Cell Therapy Helps Heart Failure Patients
There’s good news for the more than 2.5 million Americans who live with heart failure. New research suggests that cell therapy might slow the rate of decline.
Dr. Amit N. Patel, director of the clinical regenerative medicine program in the University of Utah Department of Surgery, told CNN, “This would be considered a huge success because this much of a reduction has not been shown with any other (cell) therapy.”
“The researchers found that, during the year following the treatment, the patients who received the cell therapy had a 37% lower rate of death and hospitalization for heart failure-related problems, such as fluid buildup in the body or shortness of breath, compared with the placebo group. In the cell therapy group, 3.4% of the patients died and 51.7% were hospitalized for heart problems, whereas 13.7% of the placebo group died and 82.4% were hospitalized.”
Don Runs Another Marathon
Three cheers for our friend Don Wright, who remains on track to meet his personal goal of running in at least 100 marathons. And, what makes this so significant, is that Don has run all 93 marathons to-date with cancer, while undergoing treatment.
By the way, he’s also 75 years old!
Don was diagnosed with multiple myeloma, a cancer of cells in the bone marrow, in 2003. He had been taking a pill powerful enough to keep him in remission for seven years.

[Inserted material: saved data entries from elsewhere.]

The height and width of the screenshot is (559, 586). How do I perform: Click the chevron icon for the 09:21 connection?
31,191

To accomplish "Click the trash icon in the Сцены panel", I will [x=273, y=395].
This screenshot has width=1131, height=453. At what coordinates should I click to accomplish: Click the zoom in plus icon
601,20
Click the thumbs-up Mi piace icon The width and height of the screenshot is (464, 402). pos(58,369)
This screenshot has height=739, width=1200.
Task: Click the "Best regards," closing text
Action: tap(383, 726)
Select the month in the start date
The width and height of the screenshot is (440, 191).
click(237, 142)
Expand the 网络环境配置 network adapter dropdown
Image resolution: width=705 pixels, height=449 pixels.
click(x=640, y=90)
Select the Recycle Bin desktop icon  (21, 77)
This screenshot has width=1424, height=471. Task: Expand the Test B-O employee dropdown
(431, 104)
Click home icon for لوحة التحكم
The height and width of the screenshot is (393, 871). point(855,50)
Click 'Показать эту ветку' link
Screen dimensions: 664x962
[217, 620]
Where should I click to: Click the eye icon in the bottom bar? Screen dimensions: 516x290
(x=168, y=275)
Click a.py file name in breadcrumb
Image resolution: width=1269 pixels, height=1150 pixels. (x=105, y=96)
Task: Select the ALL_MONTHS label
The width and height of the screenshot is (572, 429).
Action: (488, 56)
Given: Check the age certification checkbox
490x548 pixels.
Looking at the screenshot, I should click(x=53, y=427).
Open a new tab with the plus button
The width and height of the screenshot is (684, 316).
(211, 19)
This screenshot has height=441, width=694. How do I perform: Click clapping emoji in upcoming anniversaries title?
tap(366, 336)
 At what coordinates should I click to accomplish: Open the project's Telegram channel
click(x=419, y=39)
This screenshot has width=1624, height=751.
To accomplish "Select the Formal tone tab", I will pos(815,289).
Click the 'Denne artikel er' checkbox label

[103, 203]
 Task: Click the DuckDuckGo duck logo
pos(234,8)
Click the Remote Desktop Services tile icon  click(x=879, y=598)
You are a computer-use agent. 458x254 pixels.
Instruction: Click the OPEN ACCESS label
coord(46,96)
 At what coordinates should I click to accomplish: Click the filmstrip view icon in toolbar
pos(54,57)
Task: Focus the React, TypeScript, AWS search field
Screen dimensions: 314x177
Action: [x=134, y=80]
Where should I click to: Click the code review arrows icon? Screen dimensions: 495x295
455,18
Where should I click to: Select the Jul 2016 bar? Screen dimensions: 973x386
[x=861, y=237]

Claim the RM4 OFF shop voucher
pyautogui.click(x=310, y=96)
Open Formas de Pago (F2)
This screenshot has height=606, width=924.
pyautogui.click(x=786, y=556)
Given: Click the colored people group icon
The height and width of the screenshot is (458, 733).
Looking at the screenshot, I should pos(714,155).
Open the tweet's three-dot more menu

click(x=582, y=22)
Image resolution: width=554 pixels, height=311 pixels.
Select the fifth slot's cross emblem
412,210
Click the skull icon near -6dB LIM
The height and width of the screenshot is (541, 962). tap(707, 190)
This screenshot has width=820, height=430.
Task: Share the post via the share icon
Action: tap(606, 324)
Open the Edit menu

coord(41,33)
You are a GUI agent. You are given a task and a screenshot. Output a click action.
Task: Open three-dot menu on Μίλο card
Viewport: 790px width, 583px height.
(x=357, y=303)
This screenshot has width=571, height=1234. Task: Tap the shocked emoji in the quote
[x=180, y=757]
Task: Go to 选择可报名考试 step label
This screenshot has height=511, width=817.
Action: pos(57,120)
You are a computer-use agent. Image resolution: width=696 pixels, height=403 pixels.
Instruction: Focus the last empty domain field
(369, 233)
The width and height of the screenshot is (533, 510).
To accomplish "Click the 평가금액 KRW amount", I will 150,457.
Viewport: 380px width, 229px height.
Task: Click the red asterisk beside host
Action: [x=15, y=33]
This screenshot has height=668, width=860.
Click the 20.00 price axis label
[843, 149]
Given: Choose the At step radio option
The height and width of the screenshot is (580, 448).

But recently, there were signs that the cancer was returning, so his doctors have been trying new treatment regimens to see what is most effective for him.
“I am living proof that the incredible advances in medicine can work,” says Don. “There is no cure for multiple myeloma, however, I am excited to be taking advantage of the latest approach to treating cancer, a combination of medications that harnesses the body’s own immune system. Thanks to medical innovation, I have already survived more than 10 years past what my doctors expected when I was first diagnosed.”
Regular readers of The Daily Rise already know Don’s story. Every time, Don runs a marathon, you can expect us to share it again here in The Daily Rise. Don’s an inspiration to us, and we know there are patients that can benefit from hearing his story, too.
Value-Based Insurance Reduces ER Visits
University of Michigan’s Institute for Healthcare Policy and Innovation shares an idea for boosting preventive services and reducing emergency room visits. It’s called value-based insurance plans.
Connecticut’s Health Enhancement Program, which provides coverage to 64,000 Connecticut state employees and their dependents, has been able to reduce costs by encouraging more use of preventive services, “increased medication adherence for chronic conditions, and reduced visits to the emergency department.”
The program is using Value-Based Insurance Design, or V-BID, which “is based on the idea that if financial barriers are removed and people can use high-value, low-cost services (health screenings, vaccinations and other preventive care services) and are provided medications at a reasonable cost (to ensure they’ll take them as prescribed), the enrollees will be healthier and their care will cost the system less over the long haul.”
“Overall, V-BID worked very well in this program,” Richard Hirth, a member of the Institute for HealthCare Policy and Innovation, said in a press announcement.
Kaiser Health News’ Shefali Luthra pushes for doctors to start introducing “cost” in the exam room when making treatment decisions.
Cost shopping on some things is a good idea. Everything costs more at a hospital than it does at independent facilities. Costs can sometimes change based on zip codes.
We should have a conversation about costs that are intended to help save patients money on routine procedures and medications. But, we have a real problem with cost being introduced in an effort to nickel-and-dime patients with life-saving and chronic illnesses. There is target on the backs of new, innovative therapies for rare diseases like myeloma and cystic fibrosis — and there is even a target for a cure for hepatitis C.
Cost cutting for the normal routine procedures — yes, we’ll drink to that. But, cost-cutting in the form of your money or your LIFE … not so much.